After several rereadings, the logistics of the ending still baffle me.

  1. Mala puts Mason in a canoe, and only then does he realize he is still holding Diane’s shrunken head in his hand.
  2. Some messengers catch up to him with a package from Mala.  He opens the package and screams like a madman, “I knew I’d never get away from her!”
  3. A month later, Mason is found passed out with three sacks of gold.  In one hand is a shrunken head with blonde hair.  In the other is a shrunken head with dark hair.  WTF?
  4. So what was in the package Mala sent him?  A map to the formerly-Lost Inca Mine I guess.  And Rosita’s head?  Was Mala into head-shrinking also?  Why would she send it to Mason?  And why would he keep it?  And why would he be carrying both heads around clasped in his hands?
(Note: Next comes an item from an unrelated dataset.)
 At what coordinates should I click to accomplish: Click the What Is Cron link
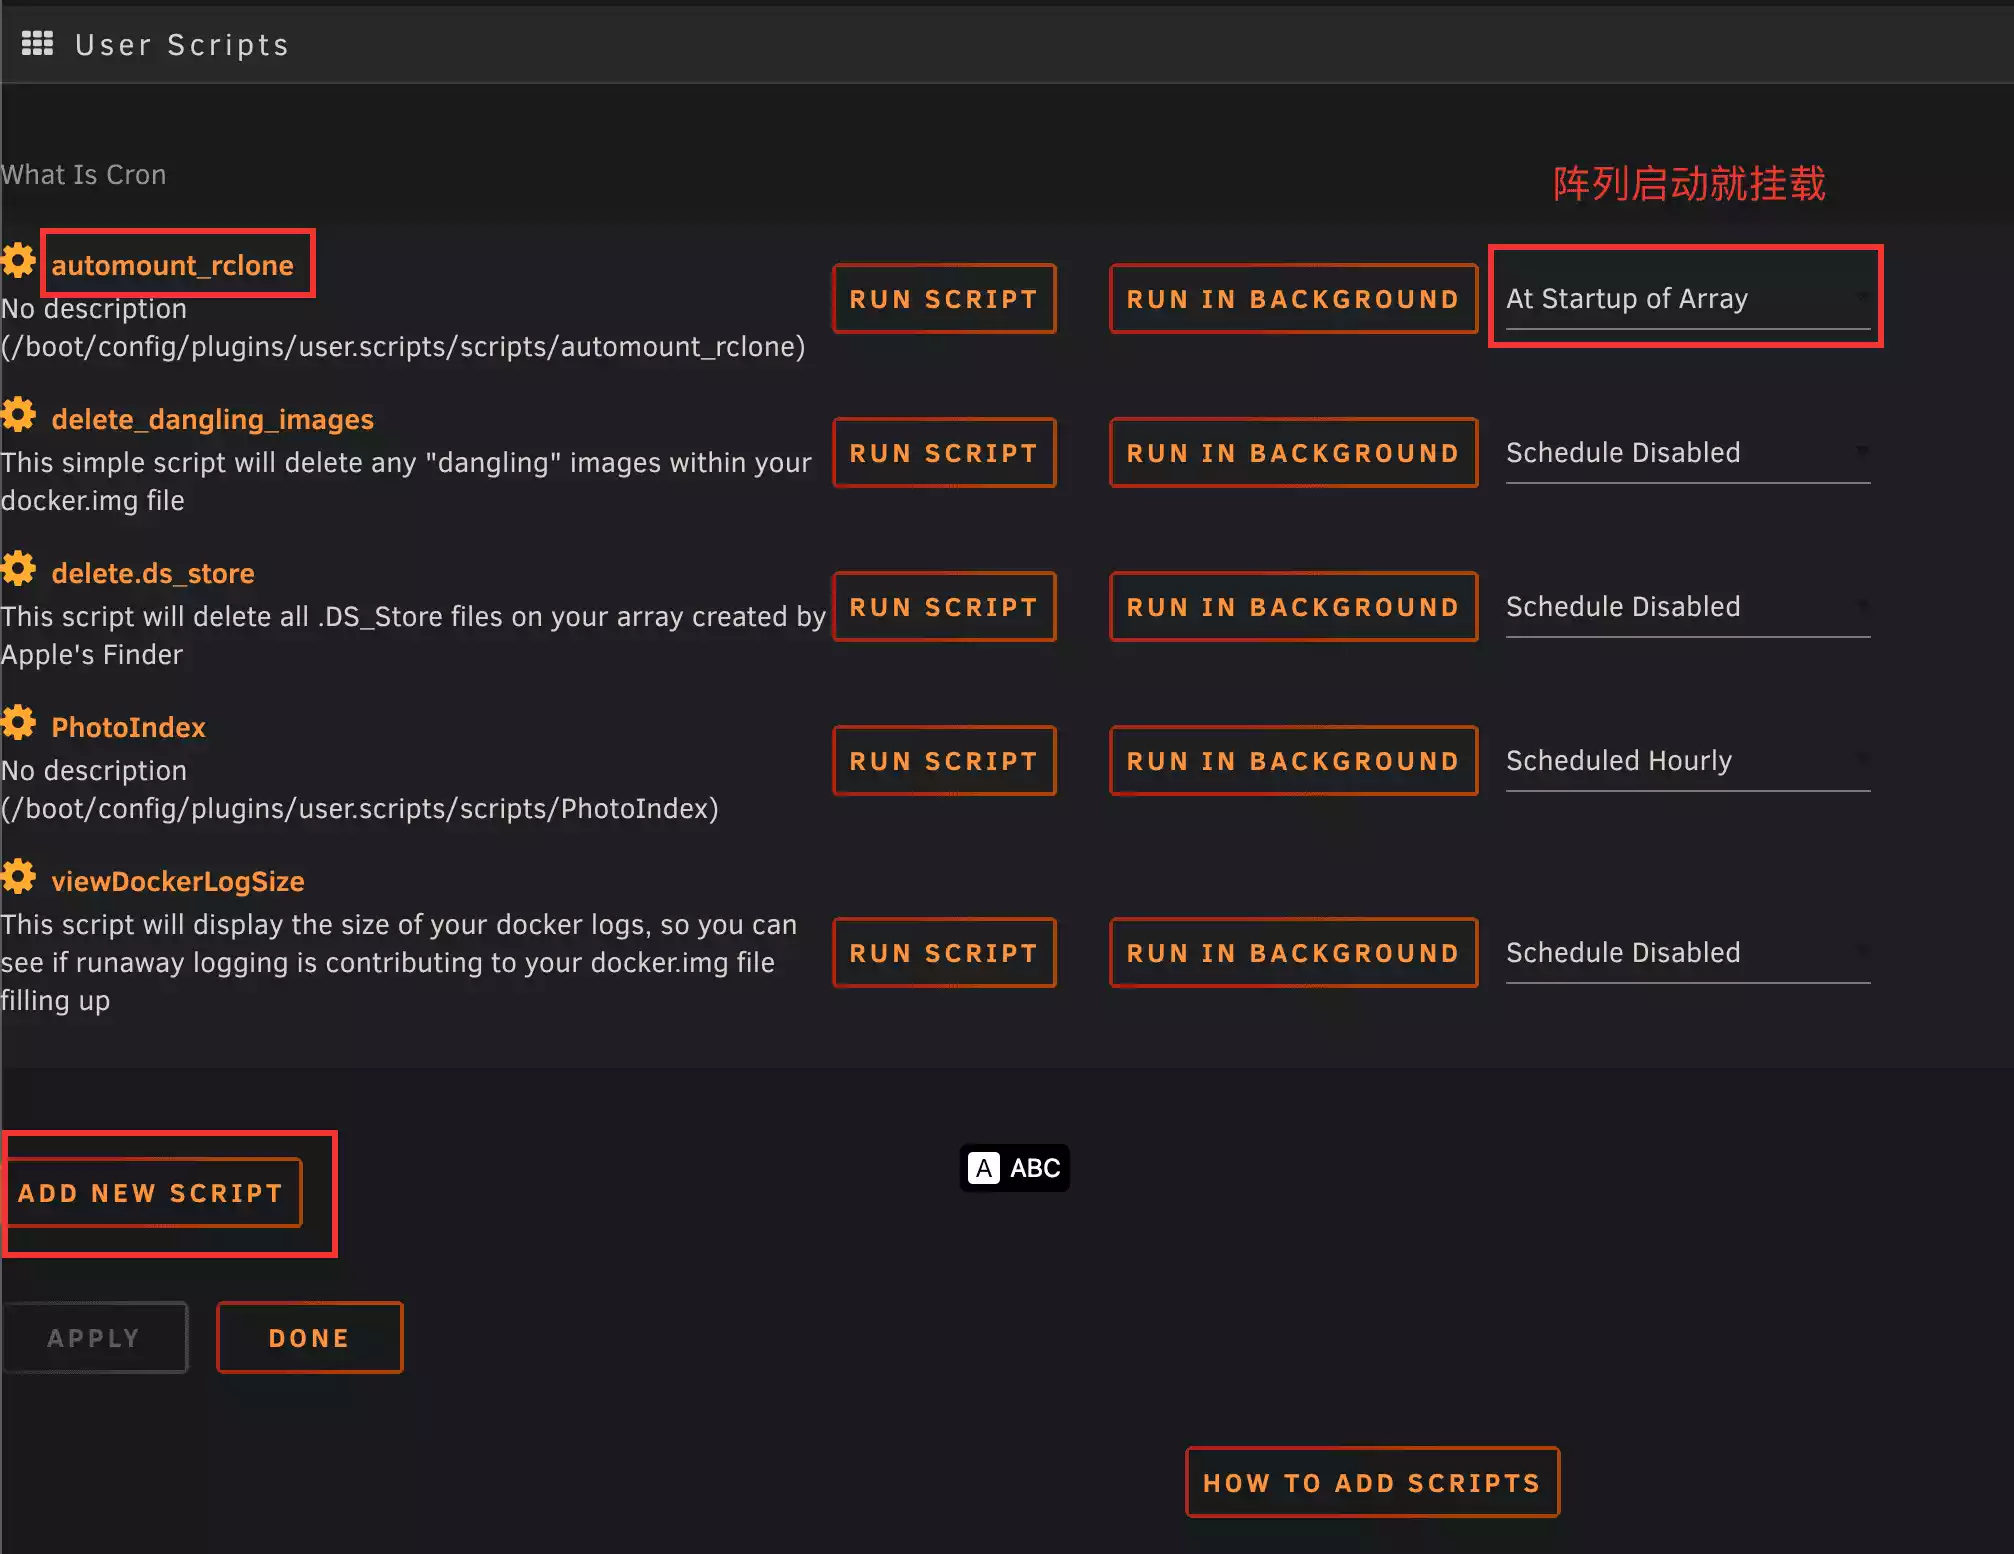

I like the idea of the freed protagonist, but this was one of the lesser stories.  I have high hopes for the final story.  Anthologies are not known for saving the best until last, but this one is written by Robert Leslie Bellem.

Post-Post:

  • [1] For those unfamiliar with Spicy Adventure’s ouvre, you can count on every female character showing off her luscious, ample breasts.
  • [2] I couldn’t resist using it twice.
  • [3] In 75 years, no one has fixed this?  If it was left untouched for historical purposes, at least throw a (sic) after it.
  • Title Analysis:  Complete gibberish.  There are no daughters or parents in the story.